--- SET PROBLEM ---
Extract the lines between the one containing "The height and width of the screenshot is (430, 824)." and the one containing "Action: click(x=220, y=94)", inclusive, and reproduce them verbatim.

— START OF EXCERPTED DATA —

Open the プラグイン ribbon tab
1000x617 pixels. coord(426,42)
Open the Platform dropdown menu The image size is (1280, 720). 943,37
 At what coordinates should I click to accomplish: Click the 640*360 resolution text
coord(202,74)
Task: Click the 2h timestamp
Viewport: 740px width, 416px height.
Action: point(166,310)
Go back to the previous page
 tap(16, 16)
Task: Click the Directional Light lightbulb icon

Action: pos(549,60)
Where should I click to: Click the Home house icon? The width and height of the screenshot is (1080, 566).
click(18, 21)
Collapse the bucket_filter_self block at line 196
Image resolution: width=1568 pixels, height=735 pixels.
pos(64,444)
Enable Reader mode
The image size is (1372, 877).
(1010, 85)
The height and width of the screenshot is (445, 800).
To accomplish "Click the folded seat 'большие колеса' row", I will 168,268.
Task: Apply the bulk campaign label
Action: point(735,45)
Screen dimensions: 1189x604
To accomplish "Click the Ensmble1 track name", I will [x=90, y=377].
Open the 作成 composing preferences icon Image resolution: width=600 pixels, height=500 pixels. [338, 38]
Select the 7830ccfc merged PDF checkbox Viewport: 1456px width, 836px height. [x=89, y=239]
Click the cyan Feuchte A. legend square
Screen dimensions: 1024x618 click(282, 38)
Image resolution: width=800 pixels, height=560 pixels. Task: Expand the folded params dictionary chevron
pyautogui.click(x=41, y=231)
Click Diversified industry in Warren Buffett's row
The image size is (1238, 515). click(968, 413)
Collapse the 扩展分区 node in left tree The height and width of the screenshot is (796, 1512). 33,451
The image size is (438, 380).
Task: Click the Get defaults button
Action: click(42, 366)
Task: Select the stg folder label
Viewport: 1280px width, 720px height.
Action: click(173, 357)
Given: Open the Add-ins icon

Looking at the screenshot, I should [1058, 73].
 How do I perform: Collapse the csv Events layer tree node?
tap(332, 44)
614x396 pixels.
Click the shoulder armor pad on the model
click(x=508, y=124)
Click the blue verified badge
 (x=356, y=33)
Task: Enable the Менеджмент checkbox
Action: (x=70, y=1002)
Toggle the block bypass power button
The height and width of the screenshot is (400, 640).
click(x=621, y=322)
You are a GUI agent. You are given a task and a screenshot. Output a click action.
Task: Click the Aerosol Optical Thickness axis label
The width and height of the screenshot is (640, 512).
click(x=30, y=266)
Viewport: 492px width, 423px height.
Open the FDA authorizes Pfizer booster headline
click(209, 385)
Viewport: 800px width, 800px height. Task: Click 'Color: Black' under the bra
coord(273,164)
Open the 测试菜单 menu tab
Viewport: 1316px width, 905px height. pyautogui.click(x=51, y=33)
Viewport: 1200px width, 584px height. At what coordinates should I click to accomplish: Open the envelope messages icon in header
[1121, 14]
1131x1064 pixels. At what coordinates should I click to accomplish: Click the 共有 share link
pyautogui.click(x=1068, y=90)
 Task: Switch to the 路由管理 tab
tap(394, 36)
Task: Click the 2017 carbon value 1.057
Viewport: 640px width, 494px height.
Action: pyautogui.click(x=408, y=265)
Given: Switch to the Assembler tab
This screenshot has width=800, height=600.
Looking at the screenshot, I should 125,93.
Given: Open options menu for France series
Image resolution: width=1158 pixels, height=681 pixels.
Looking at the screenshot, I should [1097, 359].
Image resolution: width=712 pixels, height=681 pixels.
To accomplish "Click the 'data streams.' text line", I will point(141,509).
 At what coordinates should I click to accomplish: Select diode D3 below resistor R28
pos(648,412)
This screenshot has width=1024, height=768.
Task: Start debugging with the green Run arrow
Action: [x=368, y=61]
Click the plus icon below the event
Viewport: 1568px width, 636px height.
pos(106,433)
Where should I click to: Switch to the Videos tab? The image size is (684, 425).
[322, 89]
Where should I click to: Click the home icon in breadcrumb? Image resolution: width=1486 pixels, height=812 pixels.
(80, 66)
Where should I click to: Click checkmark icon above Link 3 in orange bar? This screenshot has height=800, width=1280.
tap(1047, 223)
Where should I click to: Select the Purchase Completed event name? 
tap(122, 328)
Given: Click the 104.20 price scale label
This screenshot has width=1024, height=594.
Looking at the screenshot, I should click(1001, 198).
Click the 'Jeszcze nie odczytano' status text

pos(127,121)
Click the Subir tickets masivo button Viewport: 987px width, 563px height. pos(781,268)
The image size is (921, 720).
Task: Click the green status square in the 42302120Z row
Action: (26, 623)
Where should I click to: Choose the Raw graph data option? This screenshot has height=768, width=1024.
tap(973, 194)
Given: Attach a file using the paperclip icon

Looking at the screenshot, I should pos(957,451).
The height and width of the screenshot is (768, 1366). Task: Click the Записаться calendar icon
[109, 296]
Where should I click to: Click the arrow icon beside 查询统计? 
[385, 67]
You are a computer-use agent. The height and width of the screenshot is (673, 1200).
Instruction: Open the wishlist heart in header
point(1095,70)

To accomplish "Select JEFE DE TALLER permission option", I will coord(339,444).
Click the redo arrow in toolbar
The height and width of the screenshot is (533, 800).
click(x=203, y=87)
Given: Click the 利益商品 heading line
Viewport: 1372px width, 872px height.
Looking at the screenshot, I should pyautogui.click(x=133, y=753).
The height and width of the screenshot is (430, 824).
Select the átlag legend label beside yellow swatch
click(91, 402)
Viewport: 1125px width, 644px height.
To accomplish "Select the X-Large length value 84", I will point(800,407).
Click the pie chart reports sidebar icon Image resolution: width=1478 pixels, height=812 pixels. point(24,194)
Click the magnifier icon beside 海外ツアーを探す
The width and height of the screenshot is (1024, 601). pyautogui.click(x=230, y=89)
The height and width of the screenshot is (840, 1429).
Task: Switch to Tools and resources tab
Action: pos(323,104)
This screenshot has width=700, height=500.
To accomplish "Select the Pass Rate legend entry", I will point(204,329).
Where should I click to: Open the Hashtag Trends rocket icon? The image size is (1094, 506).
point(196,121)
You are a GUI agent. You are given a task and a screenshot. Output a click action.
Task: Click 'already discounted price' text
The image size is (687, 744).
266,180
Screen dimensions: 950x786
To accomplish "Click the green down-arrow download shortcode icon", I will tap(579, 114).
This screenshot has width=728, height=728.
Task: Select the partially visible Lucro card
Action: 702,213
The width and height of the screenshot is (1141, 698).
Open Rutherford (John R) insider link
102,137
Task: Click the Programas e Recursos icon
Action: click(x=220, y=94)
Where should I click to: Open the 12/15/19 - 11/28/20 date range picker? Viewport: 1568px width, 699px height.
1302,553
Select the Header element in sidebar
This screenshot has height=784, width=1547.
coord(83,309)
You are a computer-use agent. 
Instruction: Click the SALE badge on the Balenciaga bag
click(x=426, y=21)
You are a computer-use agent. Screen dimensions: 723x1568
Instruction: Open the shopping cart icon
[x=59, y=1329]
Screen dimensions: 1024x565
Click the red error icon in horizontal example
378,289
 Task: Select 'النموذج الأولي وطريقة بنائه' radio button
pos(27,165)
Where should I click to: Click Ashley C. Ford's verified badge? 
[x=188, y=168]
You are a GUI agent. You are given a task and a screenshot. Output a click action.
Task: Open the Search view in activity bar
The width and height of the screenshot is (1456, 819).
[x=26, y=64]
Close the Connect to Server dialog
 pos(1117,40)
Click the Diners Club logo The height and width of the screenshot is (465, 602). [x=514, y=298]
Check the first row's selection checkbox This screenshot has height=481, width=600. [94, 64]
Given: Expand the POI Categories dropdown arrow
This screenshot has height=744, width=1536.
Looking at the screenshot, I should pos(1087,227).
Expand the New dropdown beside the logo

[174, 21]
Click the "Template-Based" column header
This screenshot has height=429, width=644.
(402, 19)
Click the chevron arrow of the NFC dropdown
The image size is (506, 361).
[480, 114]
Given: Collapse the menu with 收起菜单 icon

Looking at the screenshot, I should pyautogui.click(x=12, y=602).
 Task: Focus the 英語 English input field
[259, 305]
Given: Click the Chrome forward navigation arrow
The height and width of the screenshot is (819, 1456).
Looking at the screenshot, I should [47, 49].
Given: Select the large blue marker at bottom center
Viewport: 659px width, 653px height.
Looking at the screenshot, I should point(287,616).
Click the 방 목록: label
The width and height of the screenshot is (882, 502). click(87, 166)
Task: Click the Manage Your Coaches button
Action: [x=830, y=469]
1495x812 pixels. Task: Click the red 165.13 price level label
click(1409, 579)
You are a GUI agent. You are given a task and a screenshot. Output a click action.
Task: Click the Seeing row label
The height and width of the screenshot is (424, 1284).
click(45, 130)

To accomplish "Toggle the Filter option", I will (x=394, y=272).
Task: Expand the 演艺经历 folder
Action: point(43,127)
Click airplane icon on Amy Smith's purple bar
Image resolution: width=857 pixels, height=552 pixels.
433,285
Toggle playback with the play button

— END OF EXCERPTED DATA —

--- EXERCISE RESULT ---
The height and width of the screenshot is (430, 824).
Select the átlag legend label beside yellow swatch
click(91, 402)
Viewport: 1125px width, 644px height.
To accomplish "Select the X-Large length value 84", I will point(800,407).
Click the pie chart reports sidebar icon Image resolution: width=1478 pixels, height=812 pixels. point(24,194)
Click the magnifier icon beside 海外ツアーを探す
The width and height of the screenshot is (1024, 601). pyautogui.click(x=230, y=89)
The height and width of the screenshot is (840, 1429).
Task: Switch to Tools and resources tab
Action: pos(323,104)
This screenshot has width=700, height=500.
To accomplish "Select the Pass Rate legend entry", I will point(204,329).
Where should I click to: Open the Hashtag Trends rocket icon? The image size is (1094, 506).
point(196,121)
You are a GUI agent. You are given a task and a screenshot. Output a click action.
Task: Click 'already discounted price' text
The image size is (687, 744).
266,180
Screen dimensions: 950x786
To accomplish "Click the green down-arrow download shortcode icon", I will tap(579, 114).
This screenshot has width=728, height=728.
Task: Select the partially visible Lucro card
Action: 702,213
The width and height of the screenshot is (1141, 698).
Open Rutherford (John R) insider link
102,137
Task: Click the Programas e Recursos icon
Action: click(x=220, y=94)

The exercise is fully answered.